In our judgment, the evidence relating to the complainant's presence in the loading bay was entirely bound up in the central issue of whether the appellant sexually assaulted the complainant in the circumstances alleged by the prosecution. It does not concern a separate and distinct issue within the meaning of the third category in R v Burge and R v Pegg (supra); neither is it in any sense peripheral within the meaning of R v Anjum (supra). The judge in her summing up summarised the evidence to the extent as we have set out above and that reflected the reality of the case. Mr Emanuel did not suggest a potential innocent reason for such a lie other than one which required speculation.

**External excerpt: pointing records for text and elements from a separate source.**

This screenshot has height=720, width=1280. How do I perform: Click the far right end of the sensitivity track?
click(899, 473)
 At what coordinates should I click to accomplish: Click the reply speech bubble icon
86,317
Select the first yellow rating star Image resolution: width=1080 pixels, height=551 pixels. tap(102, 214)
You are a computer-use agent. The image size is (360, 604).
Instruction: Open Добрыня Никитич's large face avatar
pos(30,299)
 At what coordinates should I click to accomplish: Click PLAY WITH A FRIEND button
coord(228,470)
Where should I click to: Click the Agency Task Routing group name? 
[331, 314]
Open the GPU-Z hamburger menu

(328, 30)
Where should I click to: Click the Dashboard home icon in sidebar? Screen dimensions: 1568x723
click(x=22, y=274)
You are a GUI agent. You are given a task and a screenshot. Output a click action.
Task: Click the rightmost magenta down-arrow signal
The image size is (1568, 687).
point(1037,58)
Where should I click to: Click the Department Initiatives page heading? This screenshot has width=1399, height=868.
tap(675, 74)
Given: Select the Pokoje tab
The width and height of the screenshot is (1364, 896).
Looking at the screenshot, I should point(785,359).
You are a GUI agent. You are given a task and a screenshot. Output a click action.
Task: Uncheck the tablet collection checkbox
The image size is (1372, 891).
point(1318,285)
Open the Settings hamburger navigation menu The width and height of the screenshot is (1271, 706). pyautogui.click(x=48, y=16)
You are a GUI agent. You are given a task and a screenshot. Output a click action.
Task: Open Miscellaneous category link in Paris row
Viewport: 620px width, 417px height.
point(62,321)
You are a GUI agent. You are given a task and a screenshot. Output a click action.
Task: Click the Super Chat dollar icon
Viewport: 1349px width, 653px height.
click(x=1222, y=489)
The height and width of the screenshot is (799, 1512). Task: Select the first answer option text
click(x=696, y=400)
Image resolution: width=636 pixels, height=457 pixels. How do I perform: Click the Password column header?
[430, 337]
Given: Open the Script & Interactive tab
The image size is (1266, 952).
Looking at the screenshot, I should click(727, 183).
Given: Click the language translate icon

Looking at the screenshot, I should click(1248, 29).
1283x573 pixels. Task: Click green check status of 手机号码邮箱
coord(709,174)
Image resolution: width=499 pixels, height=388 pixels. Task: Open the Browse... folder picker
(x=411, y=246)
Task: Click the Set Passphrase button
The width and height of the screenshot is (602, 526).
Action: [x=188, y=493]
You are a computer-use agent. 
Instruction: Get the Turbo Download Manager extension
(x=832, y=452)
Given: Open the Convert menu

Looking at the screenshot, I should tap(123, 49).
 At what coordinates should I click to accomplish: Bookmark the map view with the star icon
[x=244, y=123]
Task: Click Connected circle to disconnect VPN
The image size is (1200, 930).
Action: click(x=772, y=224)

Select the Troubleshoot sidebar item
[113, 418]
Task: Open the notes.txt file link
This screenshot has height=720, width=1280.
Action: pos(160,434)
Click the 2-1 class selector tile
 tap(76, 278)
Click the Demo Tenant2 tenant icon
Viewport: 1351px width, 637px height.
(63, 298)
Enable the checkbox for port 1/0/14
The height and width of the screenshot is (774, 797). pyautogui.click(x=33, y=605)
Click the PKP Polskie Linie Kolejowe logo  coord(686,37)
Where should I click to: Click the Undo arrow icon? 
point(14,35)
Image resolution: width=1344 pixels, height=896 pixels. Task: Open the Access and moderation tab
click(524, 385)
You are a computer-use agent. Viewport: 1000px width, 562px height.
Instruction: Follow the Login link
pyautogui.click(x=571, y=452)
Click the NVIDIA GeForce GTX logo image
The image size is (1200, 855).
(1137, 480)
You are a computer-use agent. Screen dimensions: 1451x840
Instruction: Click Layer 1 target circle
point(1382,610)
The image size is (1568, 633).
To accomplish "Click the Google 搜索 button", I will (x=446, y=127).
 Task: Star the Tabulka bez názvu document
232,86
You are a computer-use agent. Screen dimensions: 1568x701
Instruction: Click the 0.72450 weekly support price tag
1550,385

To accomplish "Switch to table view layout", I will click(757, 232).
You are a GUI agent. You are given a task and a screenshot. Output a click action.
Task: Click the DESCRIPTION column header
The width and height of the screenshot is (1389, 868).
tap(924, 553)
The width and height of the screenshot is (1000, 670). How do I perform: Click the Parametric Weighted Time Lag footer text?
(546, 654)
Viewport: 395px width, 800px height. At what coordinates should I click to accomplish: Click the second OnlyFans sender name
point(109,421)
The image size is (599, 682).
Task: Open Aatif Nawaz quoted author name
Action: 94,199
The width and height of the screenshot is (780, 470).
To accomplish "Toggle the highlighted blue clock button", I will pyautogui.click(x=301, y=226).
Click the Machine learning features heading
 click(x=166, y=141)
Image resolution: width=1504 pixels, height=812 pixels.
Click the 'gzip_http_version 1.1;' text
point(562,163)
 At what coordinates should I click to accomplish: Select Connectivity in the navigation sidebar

In relation to what is described as the first lie, it is open to argument whether the appellant's assertions in interview in relation to an arrangement to meet were central or peripheral. The appellant admitted in his evidence that he had arranged to meet up during the cigarette break and, in any event, whatever might have been suggested in cross examination, the case was not left to the jury on the basis that the honesty of the appellant could be tested by reference to a decision on this issue. Neither did counsel suggest that a Lucas direction was necessary on the basis that it was being contended that such a lie would itself be evidence of guilt. What was critical to the case was whether the jury were sure of the evidence of the complainant in the light of the appellant's emphatic denial that he had even seen her on the loading bay, let alone assaulted her.
In the circumstances, the standard direction as to the burden and standard of proof sufficed and the failure to direct the jury that a lie on this issue (even assuming it to be peripheral) did not necessarily establish guilt, but might have been for some innocent reason, does not render the verdict unsafe. Indeed, as the Court of Appeal concluded in R v Middleton (supra), any attempt to embellish the summing-up with a Lucas direction would have served to confuse and complicate an essentially simple issue.
In these circumstances, we dismiss the appeal.